- Task description
Render every line of the records below as a numbered list, skipping blank lines. Leave the pictures out of the result.
— Begin Records provided —
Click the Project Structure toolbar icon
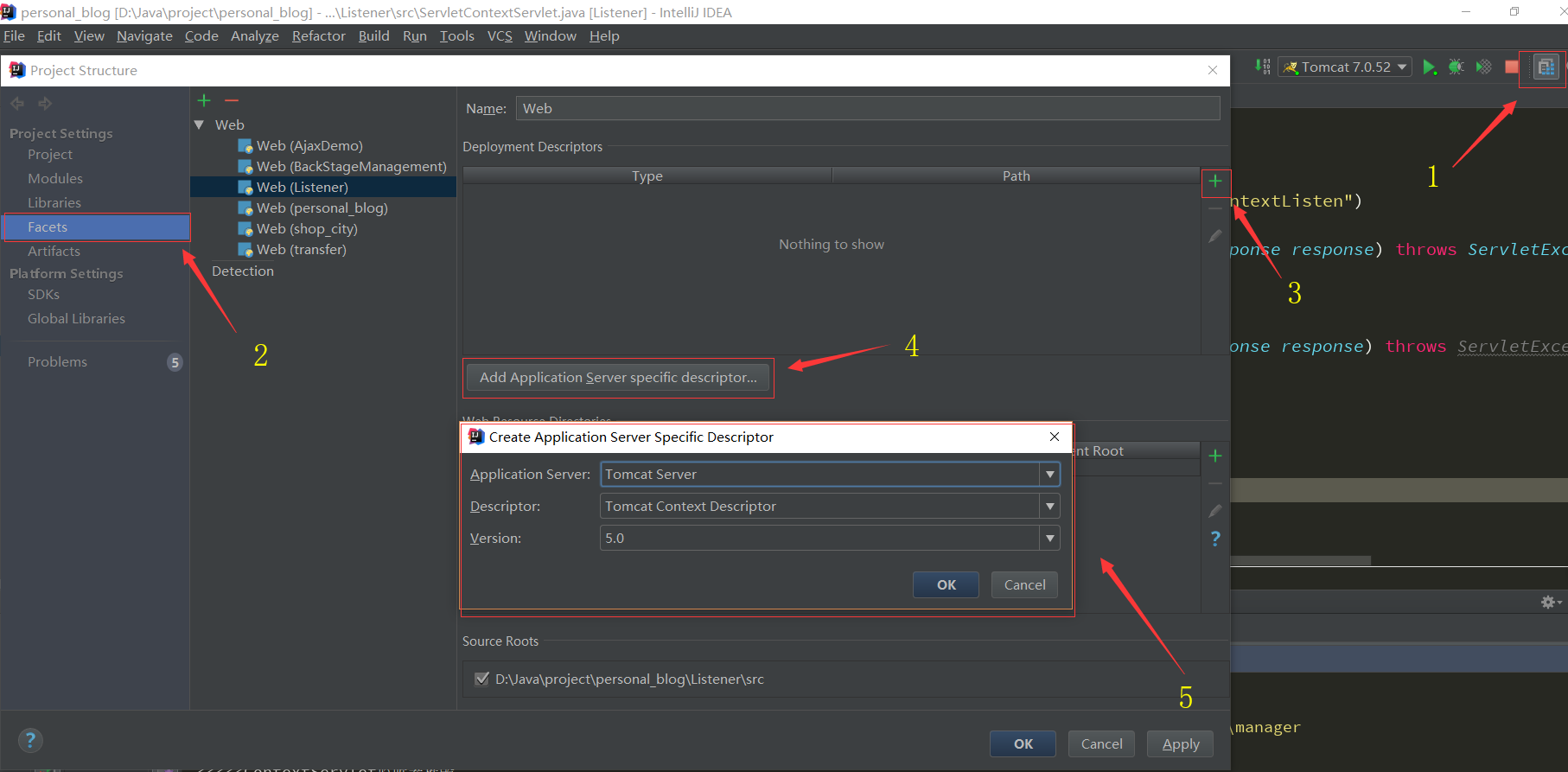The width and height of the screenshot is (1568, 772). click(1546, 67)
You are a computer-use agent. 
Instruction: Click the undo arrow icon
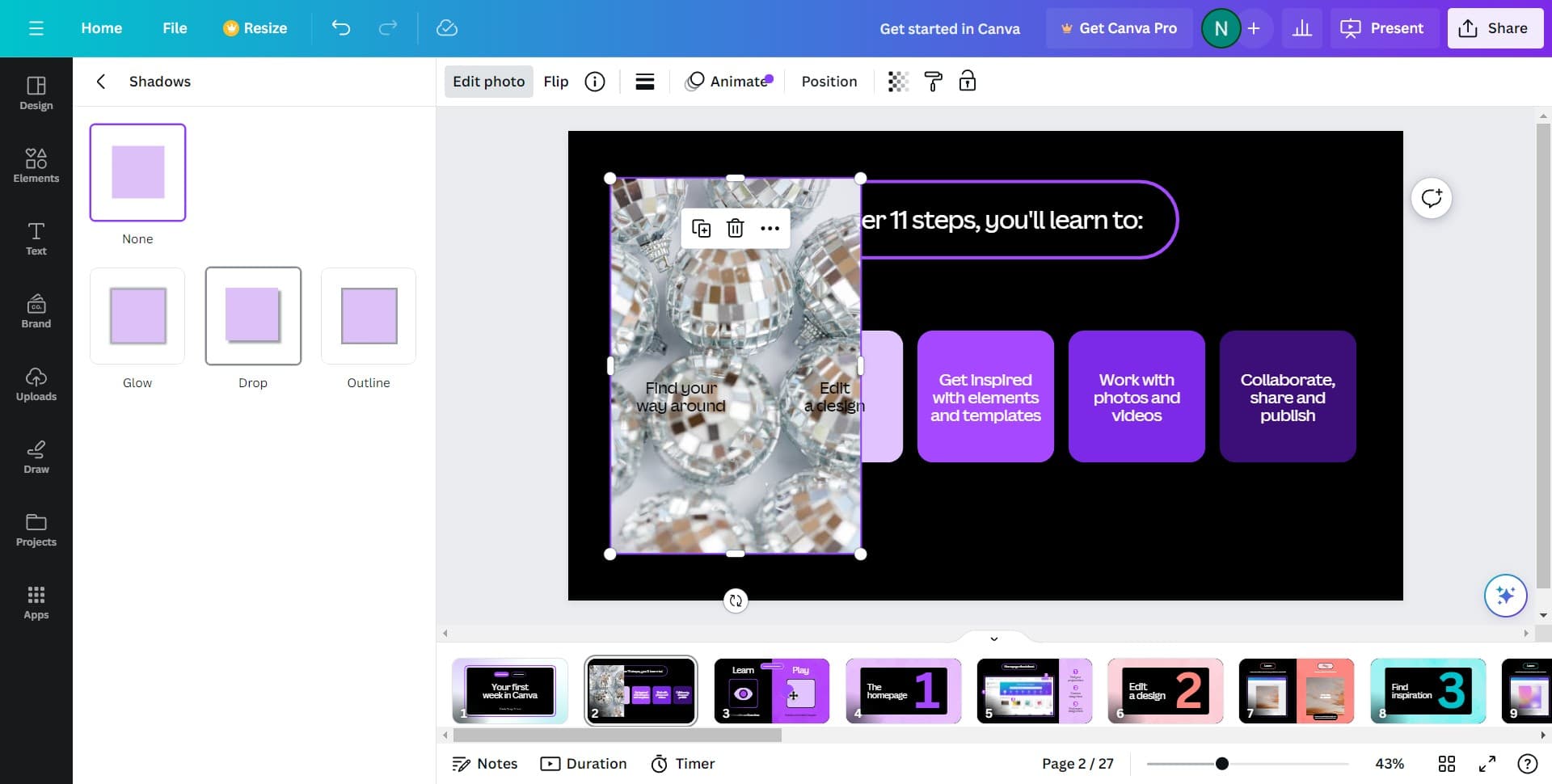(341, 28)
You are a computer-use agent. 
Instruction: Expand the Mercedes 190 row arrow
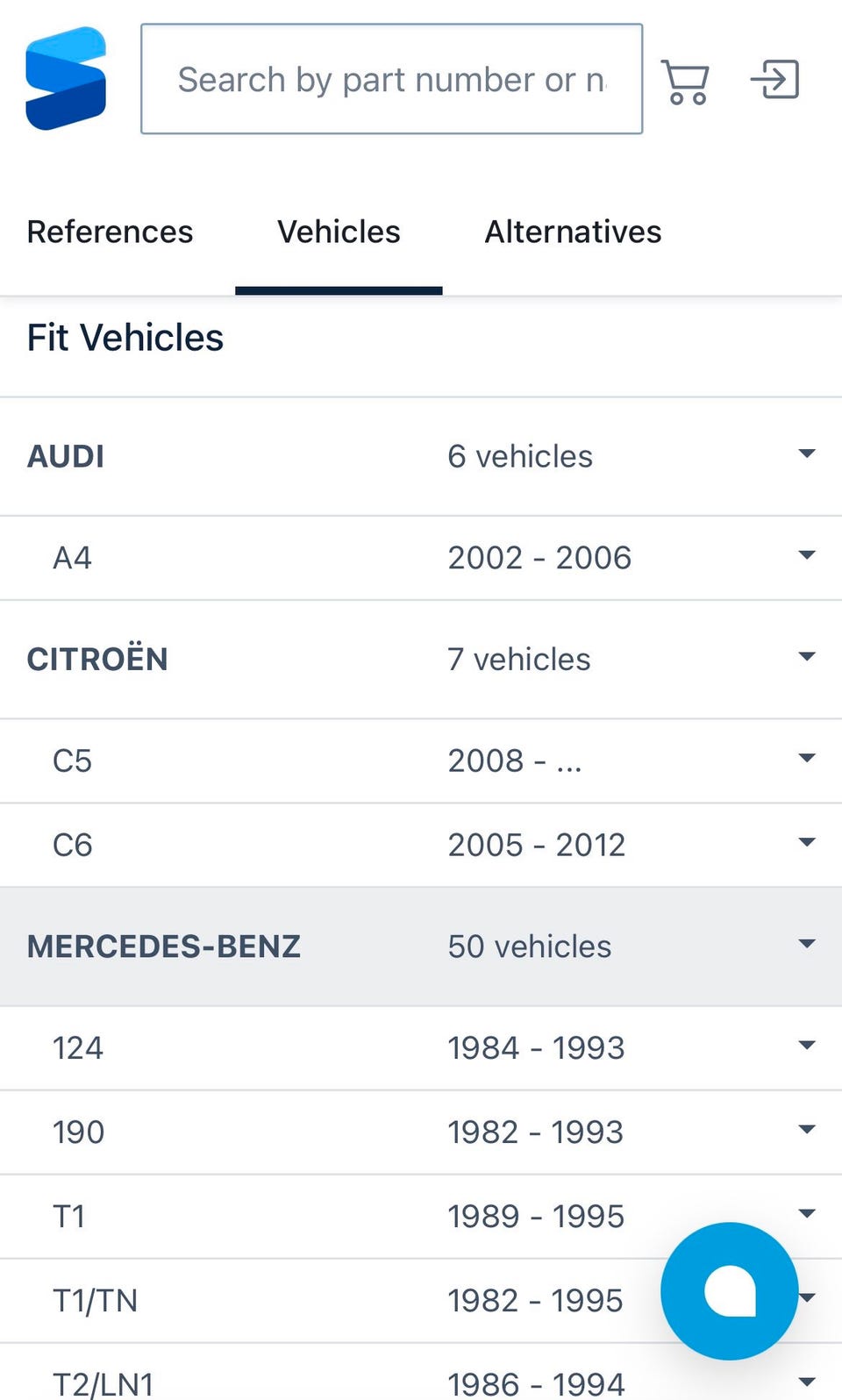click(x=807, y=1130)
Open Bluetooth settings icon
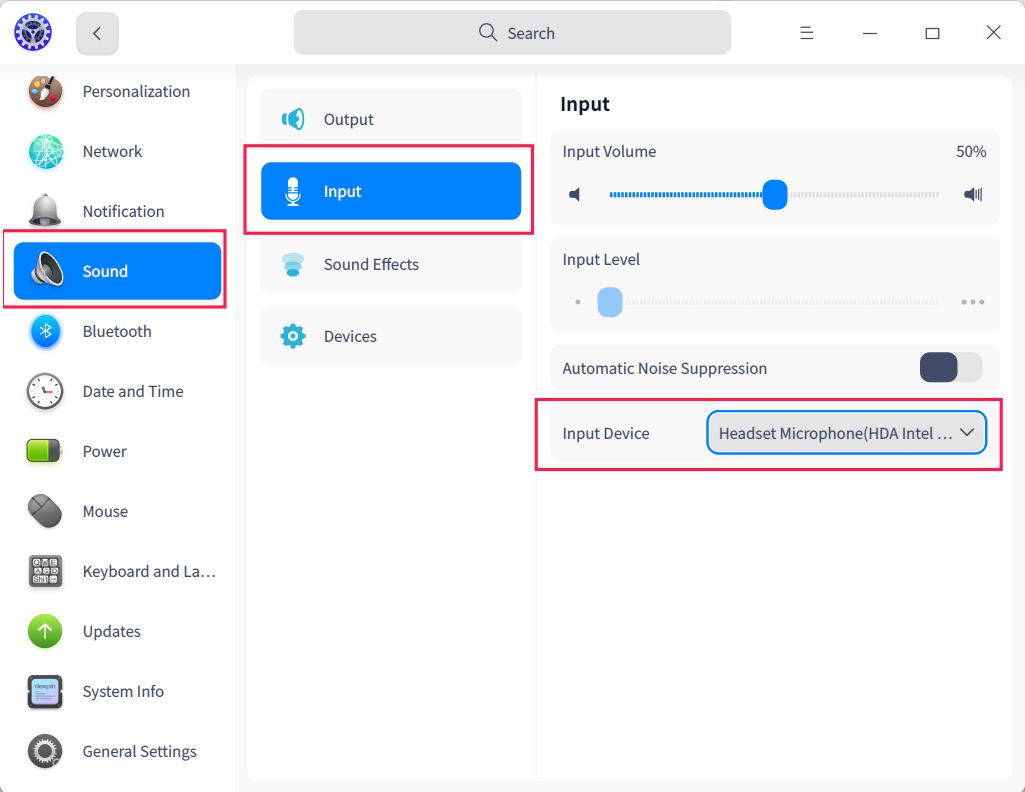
— End Records provided —
- Exercise result
1. Click the Project Structure toolbar icon
2. The width and height of the screenshot is (1568, 772). click(1546, 67)
3. You are a computer-use agent. 
4. Instruction: Click the undo arrow icon
5. (341, 28)
6. You are a computer-use agent. 
7. Instruction: Expand the Mercedes 190 row arrow
8. click(x=807, y=1130)
9. Open Bluetooth settings icon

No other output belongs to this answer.